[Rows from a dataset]
· · · · · · ·

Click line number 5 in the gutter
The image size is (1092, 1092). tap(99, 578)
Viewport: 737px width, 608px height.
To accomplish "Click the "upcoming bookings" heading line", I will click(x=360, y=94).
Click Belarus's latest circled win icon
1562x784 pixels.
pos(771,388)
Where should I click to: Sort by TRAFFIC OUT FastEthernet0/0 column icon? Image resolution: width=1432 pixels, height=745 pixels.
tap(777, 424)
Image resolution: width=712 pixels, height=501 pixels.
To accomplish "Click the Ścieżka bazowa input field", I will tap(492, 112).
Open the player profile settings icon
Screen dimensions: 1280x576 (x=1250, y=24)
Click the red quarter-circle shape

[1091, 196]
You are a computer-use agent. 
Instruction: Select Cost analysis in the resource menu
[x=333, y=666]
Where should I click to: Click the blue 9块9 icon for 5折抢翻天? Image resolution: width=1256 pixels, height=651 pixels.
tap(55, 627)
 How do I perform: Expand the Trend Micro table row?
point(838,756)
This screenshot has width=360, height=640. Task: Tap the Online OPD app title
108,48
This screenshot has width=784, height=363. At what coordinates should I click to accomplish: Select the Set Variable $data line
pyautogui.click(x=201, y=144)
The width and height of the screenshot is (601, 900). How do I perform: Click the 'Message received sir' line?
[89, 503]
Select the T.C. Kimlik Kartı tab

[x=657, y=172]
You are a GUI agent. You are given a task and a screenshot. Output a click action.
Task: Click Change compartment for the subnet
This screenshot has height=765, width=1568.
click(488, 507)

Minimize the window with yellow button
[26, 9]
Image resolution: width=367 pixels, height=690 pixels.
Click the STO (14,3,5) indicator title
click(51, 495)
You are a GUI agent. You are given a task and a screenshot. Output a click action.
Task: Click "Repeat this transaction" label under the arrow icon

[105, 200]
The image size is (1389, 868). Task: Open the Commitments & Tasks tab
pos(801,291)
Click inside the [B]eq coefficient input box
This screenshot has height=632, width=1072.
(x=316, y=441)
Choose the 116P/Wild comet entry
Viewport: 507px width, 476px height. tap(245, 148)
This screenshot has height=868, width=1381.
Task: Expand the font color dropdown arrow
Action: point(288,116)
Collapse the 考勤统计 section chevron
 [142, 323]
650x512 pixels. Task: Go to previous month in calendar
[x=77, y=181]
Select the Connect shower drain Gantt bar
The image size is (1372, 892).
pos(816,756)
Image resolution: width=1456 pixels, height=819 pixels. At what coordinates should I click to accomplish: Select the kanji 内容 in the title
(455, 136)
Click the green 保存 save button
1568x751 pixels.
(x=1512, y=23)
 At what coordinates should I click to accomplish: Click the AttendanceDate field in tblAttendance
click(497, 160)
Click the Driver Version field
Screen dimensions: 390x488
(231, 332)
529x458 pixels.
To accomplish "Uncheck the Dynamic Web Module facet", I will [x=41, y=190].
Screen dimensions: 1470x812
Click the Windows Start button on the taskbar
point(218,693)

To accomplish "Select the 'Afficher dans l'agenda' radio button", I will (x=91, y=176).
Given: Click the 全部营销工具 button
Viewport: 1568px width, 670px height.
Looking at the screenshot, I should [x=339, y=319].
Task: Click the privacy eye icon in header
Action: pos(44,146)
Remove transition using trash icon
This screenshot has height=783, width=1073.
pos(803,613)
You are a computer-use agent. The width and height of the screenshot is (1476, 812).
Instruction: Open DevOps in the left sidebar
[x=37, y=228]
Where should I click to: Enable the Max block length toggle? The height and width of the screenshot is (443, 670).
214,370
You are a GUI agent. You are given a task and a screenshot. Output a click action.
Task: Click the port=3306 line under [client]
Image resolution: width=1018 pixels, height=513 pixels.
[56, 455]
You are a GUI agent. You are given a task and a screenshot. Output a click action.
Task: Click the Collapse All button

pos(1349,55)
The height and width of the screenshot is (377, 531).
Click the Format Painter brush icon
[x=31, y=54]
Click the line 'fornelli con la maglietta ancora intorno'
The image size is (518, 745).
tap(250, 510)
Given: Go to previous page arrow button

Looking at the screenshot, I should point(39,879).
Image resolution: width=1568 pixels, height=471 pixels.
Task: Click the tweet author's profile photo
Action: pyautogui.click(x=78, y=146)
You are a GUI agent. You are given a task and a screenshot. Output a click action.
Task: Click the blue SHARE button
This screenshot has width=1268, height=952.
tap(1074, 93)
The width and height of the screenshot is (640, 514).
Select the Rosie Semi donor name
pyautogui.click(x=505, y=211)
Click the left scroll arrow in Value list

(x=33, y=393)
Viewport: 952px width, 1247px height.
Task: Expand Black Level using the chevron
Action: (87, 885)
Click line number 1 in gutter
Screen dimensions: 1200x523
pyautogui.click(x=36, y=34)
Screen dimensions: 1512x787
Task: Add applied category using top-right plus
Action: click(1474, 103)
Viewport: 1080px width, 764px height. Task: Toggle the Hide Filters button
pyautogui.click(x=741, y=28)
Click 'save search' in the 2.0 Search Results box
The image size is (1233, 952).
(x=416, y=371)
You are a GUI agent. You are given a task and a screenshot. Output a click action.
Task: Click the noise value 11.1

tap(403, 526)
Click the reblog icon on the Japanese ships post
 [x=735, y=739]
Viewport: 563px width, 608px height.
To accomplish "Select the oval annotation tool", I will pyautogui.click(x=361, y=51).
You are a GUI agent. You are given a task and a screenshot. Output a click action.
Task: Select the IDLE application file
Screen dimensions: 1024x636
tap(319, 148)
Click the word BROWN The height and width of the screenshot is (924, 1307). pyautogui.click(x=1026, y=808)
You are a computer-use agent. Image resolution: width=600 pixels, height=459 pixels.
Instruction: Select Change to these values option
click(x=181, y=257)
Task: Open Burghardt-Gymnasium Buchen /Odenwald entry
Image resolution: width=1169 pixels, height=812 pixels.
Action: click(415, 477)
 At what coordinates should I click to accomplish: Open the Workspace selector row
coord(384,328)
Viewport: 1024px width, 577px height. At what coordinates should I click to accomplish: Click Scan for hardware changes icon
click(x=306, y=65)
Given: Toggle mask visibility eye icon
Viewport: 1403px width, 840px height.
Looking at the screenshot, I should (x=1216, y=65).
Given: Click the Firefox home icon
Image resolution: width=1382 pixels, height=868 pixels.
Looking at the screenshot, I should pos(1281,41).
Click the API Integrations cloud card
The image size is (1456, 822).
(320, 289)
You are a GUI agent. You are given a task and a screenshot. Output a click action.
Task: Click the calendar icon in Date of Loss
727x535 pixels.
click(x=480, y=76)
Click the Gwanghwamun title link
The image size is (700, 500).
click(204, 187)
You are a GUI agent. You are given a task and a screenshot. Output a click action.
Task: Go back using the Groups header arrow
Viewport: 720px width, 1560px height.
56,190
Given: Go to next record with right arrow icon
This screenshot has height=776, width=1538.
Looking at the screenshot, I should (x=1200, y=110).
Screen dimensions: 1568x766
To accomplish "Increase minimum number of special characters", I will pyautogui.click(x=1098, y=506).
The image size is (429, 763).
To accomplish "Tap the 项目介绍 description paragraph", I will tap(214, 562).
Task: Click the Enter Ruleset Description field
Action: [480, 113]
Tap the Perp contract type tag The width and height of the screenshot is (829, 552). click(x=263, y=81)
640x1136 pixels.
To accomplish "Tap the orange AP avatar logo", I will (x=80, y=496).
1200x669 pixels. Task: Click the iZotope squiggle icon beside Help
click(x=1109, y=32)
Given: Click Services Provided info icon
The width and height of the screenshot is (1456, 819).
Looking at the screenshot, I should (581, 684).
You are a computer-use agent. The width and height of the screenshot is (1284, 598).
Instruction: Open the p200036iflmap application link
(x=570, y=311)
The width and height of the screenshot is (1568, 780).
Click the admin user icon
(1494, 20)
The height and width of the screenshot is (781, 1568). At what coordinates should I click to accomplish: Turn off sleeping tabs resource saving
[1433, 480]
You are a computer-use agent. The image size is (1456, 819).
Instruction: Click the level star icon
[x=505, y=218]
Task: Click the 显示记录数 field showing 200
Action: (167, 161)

· · · · · · ·

**Directive:** Change "save button" to "save icon" in the listing lines from the one containing "Image resolution: width=1456" through the one containing "point(218,693)", both included, and give only those lines with nothing else altered.

**Right answer:**
Image resolution: width=1456 pixels, height=819 pixels. At what coordinates should I click to accomplish: Select the kanji 内容 in the title
(455, 136)
Click the green 保存 save icon
1568x751 pixels.
(x=1512, y=23)
 At what coordinates should I click to accomplish: Click the AttendanceDate field in tblAttendance
click(497, 160)
Click the Driver Version field
Screen dimensions: 390x488
(231, 332)
529x458 pixels.
To accomplish "Uncheck the Dynamic Web Module facet", I will [x=41, y=190].
Screen dimensions: 1470x812
Click the Windows Start button on the taskbar
point(218,693)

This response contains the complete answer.